On the top of the page, a second web interface (http://snps.biofold.org/phd-snpg/find-job.html), accessible through the Job link, allows to retrieve the output stored on the PhD-SNPg server for about one day. The prediction output is accessible using the JobID provided at the beginning of the output page.
CONCLUSIONS
The PhD-SNPg web server is a user-friendly interface to predict the impact of SNVs in coding and non-coding regions. The standalone version of PhD-SNPg can be easily installed and executed on standard laptop machines. It can run on an Intel Xeon 2.40 GHz machine, with 8GB of RAM and can predict the effect of 1,000 SNVs in <2 min. This time increases, depending on the network speed, when the program runs in the web mode.

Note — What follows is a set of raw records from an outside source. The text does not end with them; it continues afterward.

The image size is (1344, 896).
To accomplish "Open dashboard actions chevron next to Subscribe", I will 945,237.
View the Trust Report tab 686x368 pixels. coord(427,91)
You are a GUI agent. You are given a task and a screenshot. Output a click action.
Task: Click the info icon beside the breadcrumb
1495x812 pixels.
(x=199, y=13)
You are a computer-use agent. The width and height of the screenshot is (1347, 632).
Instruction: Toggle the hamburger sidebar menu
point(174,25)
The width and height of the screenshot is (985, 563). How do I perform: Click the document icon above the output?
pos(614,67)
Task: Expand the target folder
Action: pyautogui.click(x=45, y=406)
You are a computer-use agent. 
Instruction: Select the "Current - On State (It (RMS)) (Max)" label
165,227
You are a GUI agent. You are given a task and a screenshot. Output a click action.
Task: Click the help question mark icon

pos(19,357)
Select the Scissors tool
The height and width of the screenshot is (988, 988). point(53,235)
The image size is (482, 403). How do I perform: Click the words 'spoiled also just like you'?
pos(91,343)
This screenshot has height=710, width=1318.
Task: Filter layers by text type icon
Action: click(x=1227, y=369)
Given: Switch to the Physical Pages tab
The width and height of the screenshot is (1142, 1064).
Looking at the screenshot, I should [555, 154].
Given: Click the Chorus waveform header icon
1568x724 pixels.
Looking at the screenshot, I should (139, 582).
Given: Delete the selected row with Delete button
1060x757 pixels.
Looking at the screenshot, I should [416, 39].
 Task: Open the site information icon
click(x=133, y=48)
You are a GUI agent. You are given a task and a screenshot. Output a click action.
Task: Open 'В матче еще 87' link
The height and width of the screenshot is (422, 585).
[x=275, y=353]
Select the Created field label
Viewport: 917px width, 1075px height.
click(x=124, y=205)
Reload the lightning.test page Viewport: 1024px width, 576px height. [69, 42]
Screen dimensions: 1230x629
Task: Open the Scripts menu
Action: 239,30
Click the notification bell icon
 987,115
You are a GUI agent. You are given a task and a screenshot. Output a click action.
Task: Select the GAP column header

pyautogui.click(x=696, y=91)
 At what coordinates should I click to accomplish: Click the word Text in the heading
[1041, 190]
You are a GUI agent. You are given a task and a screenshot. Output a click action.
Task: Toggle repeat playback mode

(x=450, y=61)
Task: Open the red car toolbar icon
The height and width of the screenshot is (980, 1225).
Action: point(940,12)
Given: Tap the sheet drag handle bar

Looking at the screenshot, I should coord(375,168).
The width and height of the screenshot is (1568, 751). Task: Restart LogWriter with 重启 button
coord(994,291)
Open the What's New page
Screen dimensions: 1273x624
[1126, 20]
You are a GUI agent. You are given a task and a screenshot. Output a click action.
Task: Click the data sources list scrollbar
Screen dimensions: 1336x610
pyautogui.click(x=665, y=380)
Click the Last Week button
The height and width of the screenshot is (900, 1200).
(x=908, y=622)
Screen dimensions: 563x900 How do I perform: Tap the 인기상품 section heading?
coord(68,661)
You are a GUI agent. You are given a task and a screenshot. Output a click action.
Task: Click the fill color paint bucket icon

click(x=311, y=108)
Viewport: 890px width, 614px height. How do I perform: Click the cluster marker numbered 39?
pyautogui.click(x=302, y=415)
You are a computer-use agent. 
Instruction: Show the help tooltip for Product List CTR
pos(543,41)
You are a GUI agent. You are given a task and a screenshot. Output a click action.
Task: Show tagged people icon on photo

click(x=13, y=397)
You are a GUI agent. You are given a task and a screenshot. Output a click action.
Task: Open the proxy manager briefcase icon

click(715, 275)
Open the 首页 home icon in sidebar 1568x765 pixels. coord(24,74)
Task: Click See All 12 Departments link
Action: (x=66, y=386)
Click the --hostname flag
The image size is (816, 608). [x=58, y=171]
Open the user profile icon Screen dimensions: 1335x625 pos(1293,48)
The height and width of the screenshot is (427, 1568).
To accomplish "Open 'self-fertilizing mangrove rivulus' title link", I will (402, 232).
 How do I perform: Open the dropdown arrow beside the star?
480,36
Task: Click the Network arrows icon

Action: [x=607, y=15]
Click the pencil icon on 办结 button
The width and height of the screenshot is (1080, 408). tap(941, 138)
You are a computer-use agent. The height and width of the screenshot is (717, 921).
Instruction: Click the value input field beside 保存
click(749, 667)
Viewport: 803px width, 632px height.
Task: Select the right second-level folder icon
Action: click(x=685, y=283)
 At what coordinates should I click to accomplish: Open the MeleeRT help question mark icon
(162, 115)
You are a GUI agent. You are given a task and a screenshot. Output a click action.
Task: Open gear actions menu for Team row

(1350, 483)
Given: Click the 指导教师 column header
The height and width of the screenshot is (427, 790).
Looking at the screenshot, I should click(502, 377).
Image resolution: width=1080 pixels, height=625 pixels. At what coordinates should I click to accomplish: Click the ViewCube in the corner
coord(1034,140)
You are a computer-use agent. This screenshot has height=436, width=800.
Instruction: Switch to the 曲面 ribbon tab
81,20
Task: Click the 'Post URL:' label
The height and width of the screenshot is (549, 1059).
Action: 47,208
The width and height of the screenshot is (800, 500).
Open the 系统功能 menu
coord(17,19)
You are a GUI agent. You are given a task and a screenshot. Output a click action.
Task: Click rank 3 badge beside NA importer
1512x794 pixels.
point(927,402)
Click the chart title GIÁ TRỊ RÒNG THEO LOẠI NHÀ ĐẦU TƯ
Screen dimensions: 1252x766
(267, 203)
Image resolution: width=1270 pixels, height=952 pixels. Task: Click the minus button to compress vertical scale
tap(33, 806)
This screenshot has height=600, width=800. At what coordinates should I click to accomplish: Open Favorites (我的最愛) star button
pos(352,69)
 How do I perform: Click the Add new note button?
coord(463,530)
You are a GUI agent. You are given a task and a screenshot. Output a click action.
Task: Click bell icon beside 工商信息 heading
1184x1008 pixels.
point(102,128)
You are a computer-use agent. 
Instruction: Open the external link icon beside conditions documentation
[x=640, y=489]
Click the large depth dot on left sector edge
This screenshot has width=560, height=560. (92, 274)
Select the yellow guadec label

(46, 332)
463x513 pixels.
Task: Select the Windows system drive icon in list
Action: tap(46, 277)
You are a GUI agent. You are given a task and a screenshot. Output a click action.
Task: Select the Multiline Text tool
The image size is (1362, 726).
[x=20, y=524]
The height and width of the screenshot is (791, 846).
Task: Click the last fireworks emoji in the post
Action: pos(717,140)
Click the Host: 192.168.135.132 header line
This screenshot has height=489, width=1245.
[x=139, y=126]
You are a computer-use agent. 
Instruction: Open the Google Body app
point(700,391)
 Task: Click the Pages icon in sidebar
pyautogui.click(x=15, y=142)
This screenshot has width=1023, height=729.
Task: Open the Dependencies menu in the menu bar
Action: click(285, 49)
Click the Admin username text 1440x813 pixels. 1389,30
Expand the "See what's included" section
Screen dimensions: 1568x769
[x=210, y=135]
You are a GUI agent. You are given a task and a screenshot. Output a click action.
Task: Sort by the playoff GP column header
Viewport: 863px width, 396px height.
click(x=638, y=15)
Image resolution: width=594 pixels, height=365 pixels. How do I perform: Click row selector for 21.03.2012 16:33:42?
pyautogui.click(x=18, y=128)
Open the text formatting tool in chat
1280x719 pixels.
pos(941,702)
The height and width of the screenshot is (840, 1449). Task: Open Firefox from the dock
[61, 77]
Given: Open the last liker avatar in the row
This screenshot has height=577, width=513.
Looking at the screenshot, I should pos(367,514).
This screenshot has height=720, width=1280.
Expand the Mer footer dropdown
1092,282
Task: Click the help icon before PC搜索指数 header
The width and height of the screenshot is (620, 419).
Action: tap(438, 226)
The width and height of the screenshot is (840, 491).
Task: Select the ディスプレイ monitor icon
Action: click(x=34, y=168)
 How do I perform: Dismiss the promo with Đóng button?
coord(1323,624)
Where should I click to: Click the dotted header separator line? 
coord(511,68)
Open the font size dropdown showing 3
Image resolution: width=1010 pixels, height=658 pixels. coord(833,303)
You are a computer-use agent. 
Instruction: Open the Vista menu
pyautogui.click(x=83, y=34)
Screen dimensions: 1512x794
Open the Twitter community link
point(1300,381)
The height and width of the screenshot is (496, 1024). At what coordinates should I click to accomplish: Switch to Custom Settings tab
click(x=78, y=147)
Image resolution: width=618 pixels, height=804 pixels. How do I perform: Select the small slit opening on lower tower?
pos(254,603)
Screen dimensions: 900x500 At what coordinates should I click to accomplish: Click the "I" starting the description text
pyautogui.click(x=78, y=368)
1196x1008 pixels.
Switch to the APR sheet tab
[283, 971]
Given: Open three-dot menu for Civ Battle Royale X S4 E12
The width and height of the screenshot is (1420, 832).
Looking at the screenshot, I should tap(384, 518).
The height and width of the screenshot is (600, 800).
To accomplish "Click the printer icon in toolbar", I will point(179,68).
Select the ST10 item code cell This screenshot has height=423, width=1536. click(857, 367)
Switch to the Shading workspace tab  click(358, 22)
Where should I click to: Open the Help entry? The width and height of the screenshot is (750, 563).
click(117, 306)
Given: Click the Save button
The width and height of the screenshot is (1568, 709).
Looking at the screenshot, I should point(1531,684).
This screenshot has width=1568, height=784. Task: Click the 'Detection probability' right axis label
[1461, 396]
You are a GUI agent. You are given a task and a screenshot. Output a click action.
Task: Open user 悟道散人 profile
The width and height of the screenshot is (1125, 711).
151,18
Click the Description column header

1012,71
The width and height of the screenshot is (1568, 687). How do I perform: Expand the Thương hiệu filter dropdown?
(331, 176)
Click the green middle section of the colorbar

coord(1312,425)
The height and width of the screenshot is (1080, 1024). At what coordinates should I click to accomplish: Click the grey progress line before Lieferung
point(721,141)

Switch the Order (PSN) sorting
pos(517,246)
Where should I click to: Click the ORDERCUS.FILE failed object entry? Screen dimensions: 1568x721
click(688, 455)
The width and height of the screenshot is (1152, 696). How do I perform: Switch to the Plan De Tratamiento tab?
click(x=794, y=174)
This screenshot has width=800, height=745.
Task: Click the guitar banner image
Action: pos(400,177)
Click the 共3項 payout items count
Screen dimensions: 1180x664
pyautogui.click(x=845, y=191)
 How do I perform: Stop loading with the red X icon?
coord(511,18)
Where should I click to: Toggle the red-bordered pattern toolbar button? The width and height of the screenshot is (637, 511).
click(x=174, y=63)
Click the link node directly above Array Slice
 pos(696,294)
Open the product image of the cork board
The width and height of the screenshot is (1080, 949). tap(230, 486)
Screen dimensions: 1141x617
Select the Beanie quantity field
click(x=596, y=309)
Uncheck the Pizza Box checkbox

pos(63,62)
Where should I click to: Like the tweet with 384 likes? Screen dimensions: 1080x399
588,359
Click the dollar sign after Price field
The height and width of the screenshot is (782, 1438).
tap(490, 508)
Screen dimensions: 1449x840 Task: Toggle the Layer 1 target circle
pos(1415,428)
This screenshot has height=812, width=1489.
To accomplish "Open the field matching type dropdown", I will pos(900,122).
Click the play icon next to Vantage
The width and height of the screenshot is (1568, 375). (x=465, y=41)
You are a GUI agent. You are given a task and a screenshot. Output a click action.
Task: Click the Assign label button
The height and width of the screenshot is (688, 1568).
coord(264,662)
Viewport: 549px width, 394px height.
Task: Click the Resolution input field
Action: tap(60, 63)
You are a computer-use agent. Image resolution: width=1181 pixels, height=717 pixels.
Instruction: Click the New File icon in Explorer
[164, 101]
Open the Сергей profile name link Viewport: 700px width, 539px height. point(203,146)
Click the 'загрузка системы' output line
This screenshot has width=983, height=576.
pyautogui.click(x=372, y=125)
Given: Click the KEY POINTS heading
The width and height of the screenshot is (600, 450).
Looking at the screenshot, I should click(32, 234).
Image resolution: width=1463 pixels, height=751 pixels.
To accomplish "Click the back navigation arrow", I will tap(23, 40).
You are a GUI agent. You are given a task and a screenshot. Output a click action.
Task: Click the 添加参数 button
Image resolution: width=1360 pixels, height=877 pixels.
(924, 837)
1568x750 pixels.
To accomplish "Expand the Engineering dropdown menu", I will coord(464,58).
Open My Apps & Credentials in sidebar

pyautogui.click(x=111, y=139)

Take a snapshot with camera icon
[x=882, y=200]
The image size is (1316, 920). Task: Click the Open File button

Despite its simple input features, PhD-SNPg performs similarly to the state-of-the-art methods that require more information and resources. This makes PhD-SNPg a reliable and lightweight tool for evaluating the impact of new variants as well as a baseline benchmark tool for comparing predictors based on more complex input features.
AVAILABILITY AND REQUIREMENTS
PhD-SNPg server is freely available on the Internet at http://snps.biofold.org/phd-snpg. The web interface and the PhD-SNPg scripts are written in Python. PhD-SNPg standalone tool is stored on GitHub (https://github.com/biofold/PhD-SNPg), and can be installed by running a python script that automatically downloads the programs and data from the UCSC repository, with few library dependencies.
Supplementary Material
ACKNOWLEDGEMENTS
E.C. thanks the Geneifx—Genome Informatics Service at the University of Alabama at Birmingham, AL (USA) for providing the computational resources.
SUPPLEMENTARY DATA
Supplementary Data are available at NAR Online.
FUNDING
Department of Biological, Geological, and Environmental Sciences (BiGeA) at the University of Bologna (Italy) (to E.C.). Department of Comparative Biomedicine and Food Science, University of Padova (Italy) (to P.F.). Funding for open access charge: BCA-DOR 2016 University of Padova and RFO 2016 University of Bologna.
Conflict of interest statement. None declared.